Only one span of the listing below should come back. It runs from the line with "Open Statistiques des positions clôturées tab" through the line with "You are a computer-use", and each of its lines must be reproduced exactly.

(Beginning of Records provided)

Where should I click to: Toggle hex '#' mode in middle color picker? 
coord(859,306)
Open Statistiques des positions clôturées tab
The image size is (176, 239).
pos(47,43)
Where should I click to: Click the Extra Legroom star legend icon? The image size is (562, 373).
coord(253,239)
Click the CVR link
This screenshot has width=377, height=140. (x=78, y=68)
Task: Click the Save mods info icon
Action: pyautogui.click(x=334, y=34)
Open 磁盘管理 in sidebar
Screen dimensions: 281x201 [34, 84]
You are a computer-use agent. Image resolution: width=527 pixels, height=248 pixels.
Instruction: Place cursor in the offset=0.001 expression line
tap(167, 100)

(End of Records provided)
(Beginning of Records provided)

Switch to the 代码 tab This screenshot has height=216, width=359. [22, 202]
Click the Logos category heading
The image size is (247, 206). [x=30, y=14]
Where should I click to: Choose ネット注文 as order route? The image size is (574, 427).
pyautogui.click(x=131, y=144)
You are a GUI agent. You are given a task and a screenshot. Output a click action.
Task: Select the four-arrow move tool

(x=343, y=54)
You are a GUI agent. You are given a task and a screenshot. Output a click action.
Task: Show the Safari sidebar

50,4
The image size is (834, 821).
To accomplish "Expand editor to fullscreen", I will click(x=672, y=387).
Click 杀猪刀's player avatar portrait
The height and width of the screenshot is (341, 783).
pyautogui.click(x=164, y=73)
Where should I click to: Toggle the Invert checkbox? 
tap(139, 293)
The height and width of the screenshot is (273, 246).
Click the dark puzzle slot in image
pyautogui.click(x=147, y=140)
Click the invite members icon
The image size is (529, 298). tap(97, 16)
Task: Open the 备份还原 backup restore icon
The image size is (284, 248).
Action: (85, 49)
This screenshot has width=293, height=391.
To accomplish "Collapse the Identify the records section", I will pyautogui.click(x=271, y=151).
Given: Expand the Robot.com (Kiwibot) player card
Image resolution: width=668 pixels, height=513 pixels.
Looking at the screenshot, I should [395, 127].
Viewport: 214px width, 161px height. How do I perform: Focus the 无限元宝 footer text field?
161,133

(End of Records provided)
(Beginning of Records provided)

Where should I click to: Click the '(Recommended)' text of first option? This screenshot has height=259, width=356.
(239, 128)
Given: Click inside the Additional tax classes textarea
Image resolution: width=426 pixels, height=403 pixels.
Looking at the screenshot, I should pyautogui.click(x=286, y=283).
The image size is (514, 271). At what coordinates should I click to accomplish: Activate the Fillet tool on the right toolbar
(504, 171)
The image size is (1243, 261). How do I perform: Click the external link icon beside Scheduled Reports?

(End of Records provided)

▶ [Task result]
Open Statistiques des positions clôturées tab
The image size is (176, 239).
pos(47,43)
Where should I click to: Click the Extra Legroom star legend icon? The image size is (562, 373).
coord(253,239)
Click the CVR link
This screenshot has width=377, height=140. (x=78, y=68)
Task: Click the Save mods info icon
Action: pyautogui.click(x=334, y=34)
Open 磁盘管理 in sidebar
Screen dimensions: 281x201 [34, 84]
You are a computer-use agent. Image resolution: width=527 pixels, height=248 pixels.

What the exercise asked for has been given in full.